The Reagan administration's decision to impose economic sanctions on Argentina is largely a symbolic gesture designed to demonstrate U.S. support for Great Britain in its dispute over the Falkland Islands, according to bankers and administration officials.

"Its impact on Argentina will be relatively minor," said W. Denis Wright, senior vice president of Continental Illinois National Bank.

The major step the administration took was to cut off further credits and loan guarantees from the Export-Import Bank to finance U.S. exports to that country. The bank has commitments of about $1.2 billion to Argentina. Of that amount, about $895 million would be direct disbursements from the bank, while the rest is in the form of guarantees and insurance. Less than $200 million of the $895 million actually has been disbursed, a bank spokesman said.

The $200 million figure will grow somewhat because the bank will disburse money to finance products that already have been shipped. All other commitments will be suspended, however.

Continental's Wright said Argentina is not in a position to import much anymore, at least until the current crisis ends, because of its inability to raise funds from the world's banks. Bankers estimate that Argentina has about $12 billion in loan repayments due this year that it must refinance.

Wright said that Argentina could replace most of its imports from the United States by turning to Brazil.

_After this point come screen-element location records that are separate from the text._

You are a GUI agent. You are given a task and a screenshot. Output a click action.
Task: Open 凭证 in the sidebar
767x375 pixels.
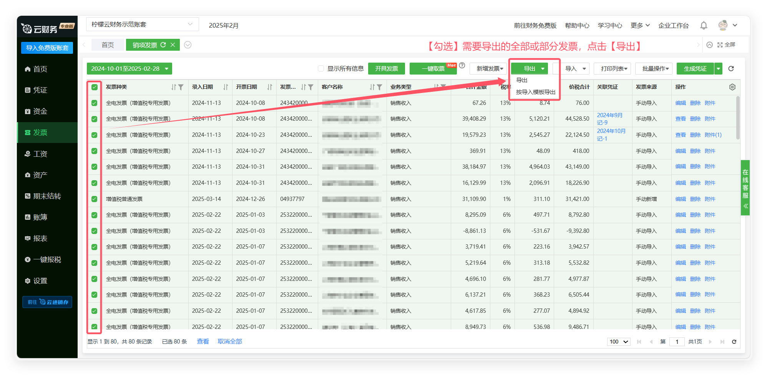[40, 90]
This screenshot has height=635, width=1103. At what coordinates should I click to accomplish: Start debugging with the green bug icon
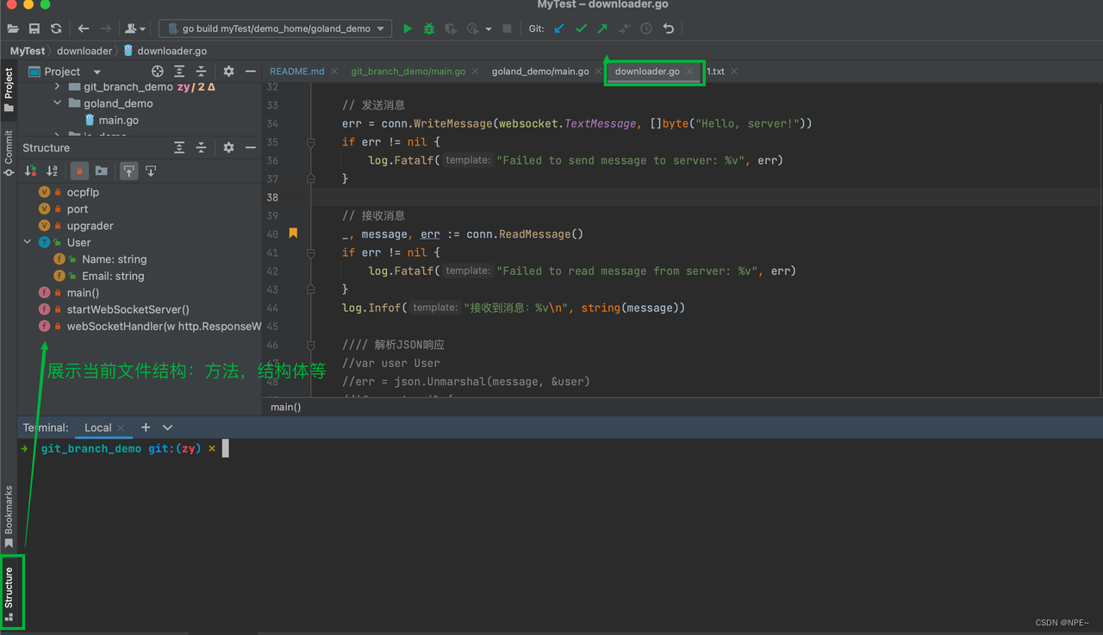pyautogui.click(x=429, y=28)
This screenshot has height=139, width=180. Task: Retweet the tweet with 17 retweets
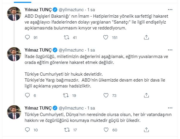pos(67,130)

Senior U.S. officials agreed yesterday that the nation has little economic leverage over Argentina but warned that the United States has stronger weapons in its arsenal that it could use. According to statistics published by the International Monetary Fund, the United States shipped $2.6 billion of goods to Argentina in 1980, while Argentina sold $690 million to the United States.

Besides the Export-Import Bank restrictions, Secretary of State Alexander Haig also announced that the government will halt any arms sales to Argentina and cancel any further loan guarantees under a one-year, $2 million Commodity Credit Corp. program to support lumber exports to Argentina.

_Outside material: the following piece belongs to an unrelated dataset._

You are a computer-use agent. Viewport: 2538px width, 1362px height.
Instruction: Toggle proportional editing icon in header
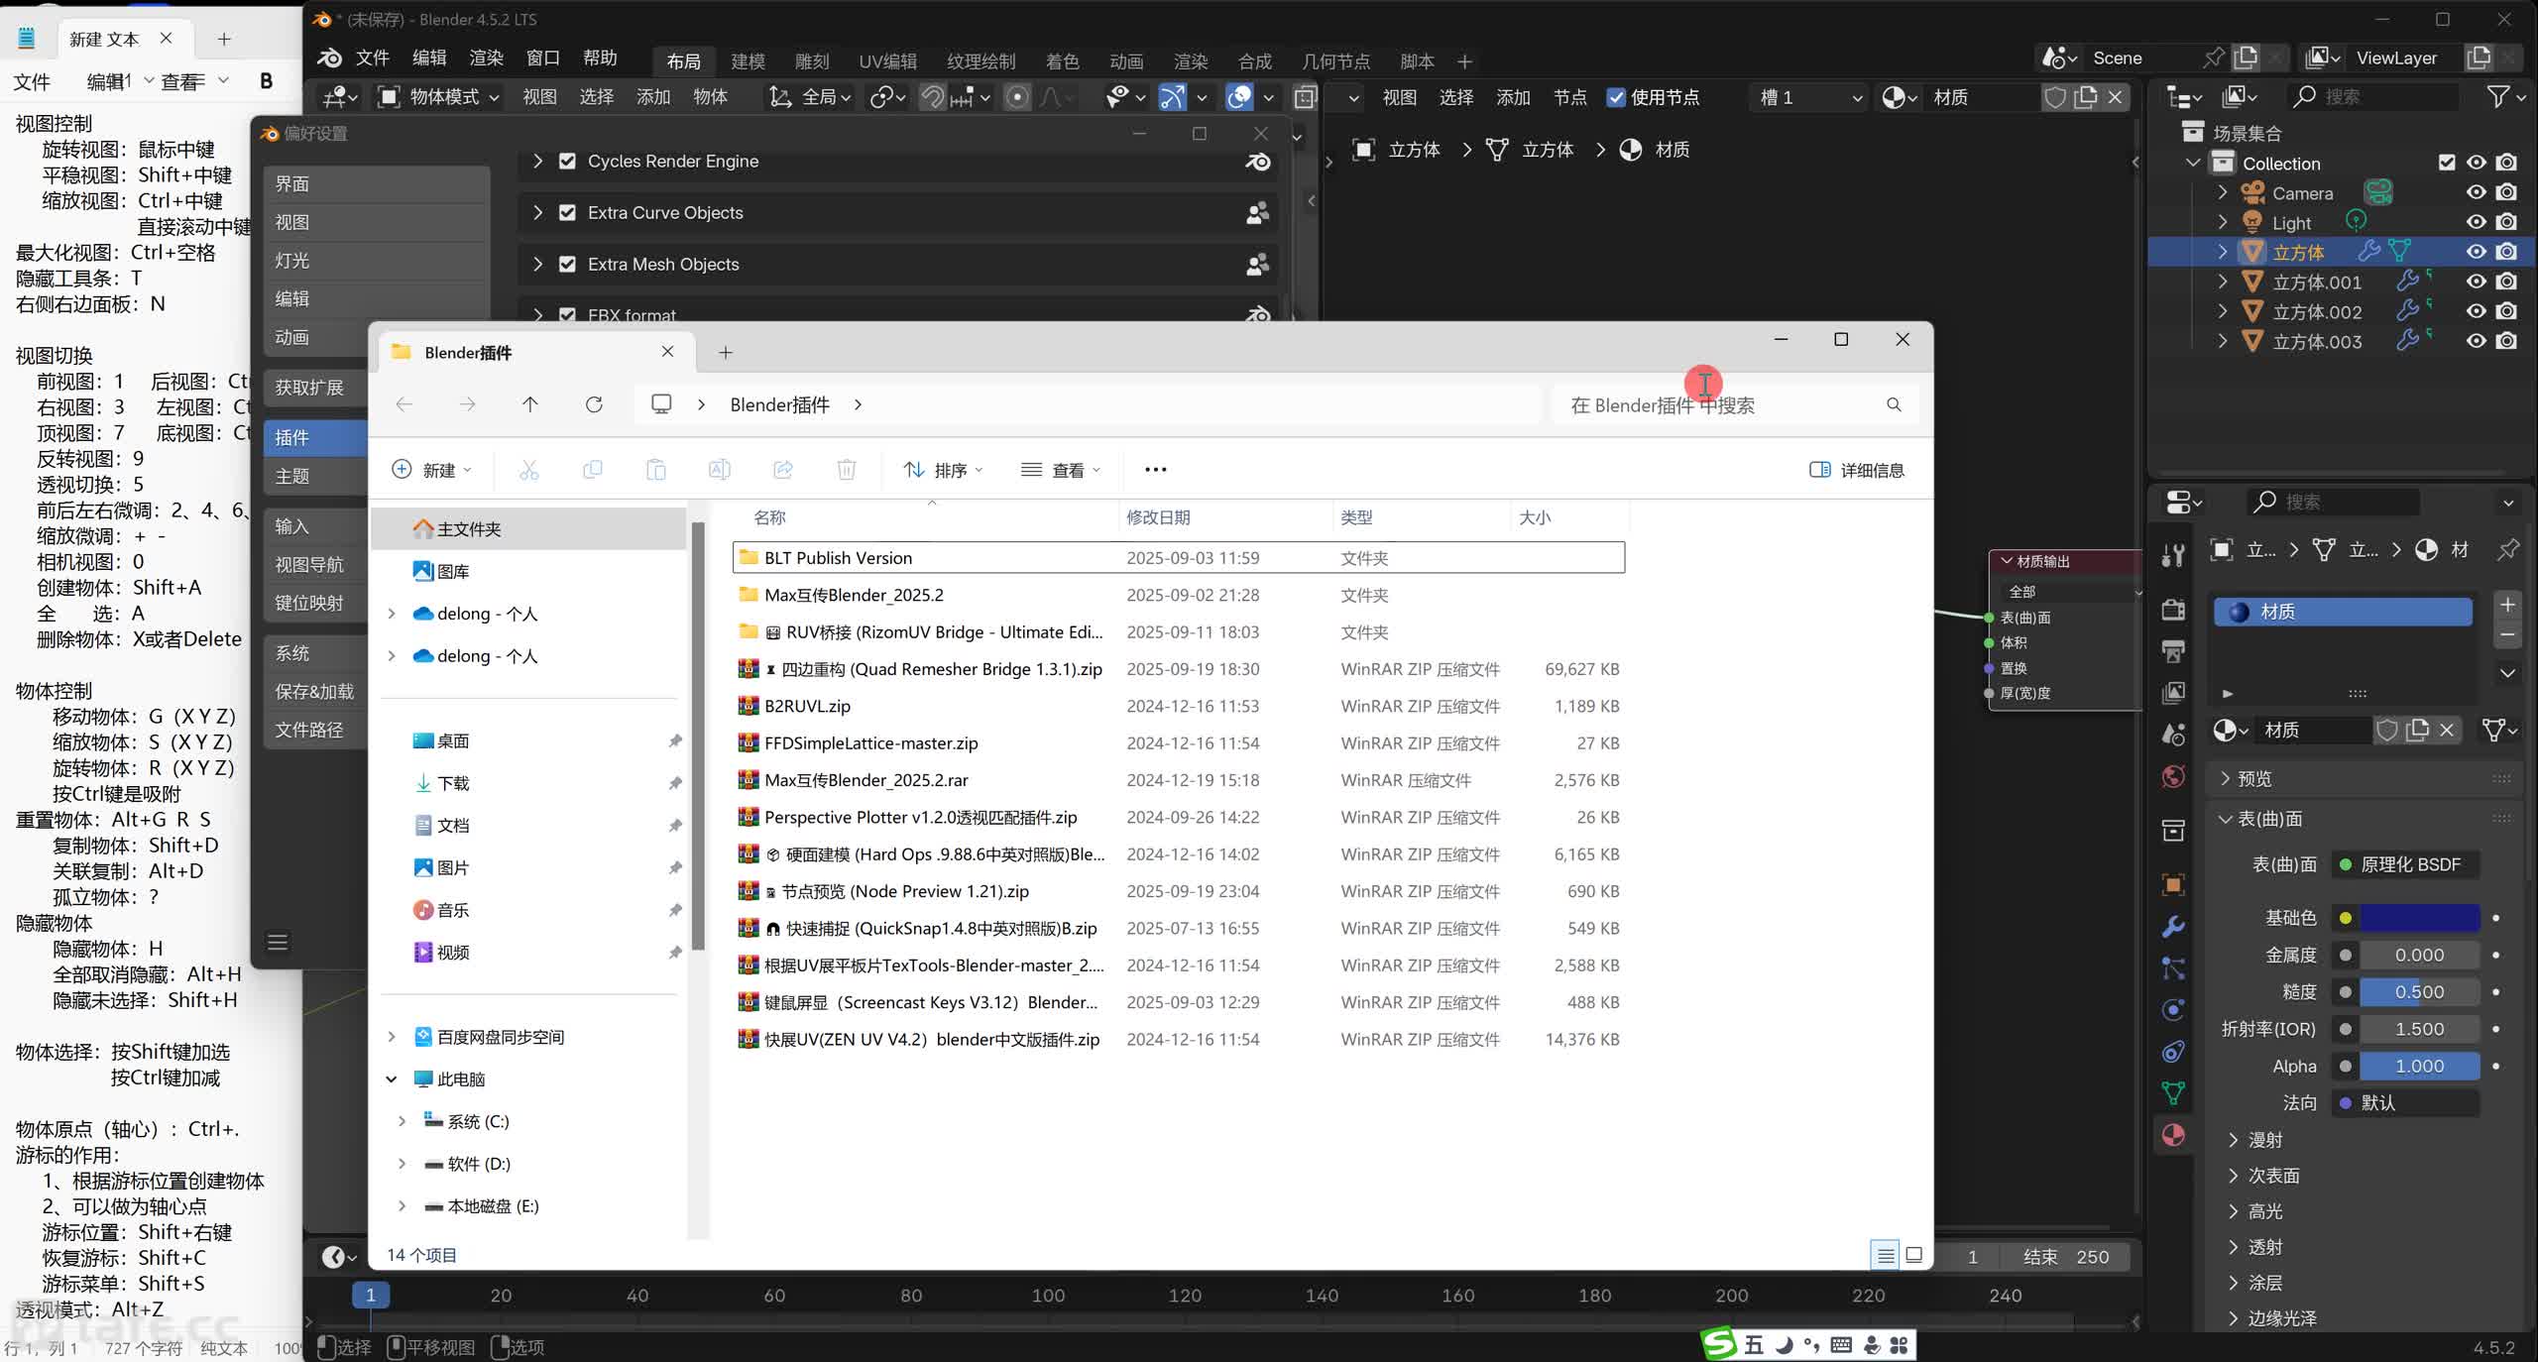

Arms shipments to Argentina have been embargoed since 1978, although the United States continued to ship military goods if the commitments were entered into before Sept. 30, 1978. Yesterday Haig suspended those shipments as well as shipments to nongovernment entities, which had continued.

The administration said the arms cut-off affects about $5.9 million of sales--both by the government and private firms.

The stiffest sanctions Argentina faces were imposed by the European Economic Community, which essentially ended trade with the South American country as a show of support for Great Britain.

The Export-Import Bank said that the biggest credit suspension was a $550 million commitment to help build a hydroelectric project on the Argentina-Paraguay border. Among major suppliers to the project are Ford Motor Co., Caterpillar Tractor Co. and Allis Chalmers Corp.

But one banker, who asked not to be identified, said that the Export-Import Bank restrictions presumably would be temporary and would be lifted by the administration if and when the confrontation between Britain and Argentina ends.

Argentina is strapped for cash--in large part because London essentially has frozen Argentine deposits in Great Britain, and other multinational banks are reluctant to make new loans to the country until the crisis ends. However it continues to make payments on its outstanding bank loans, bankers said.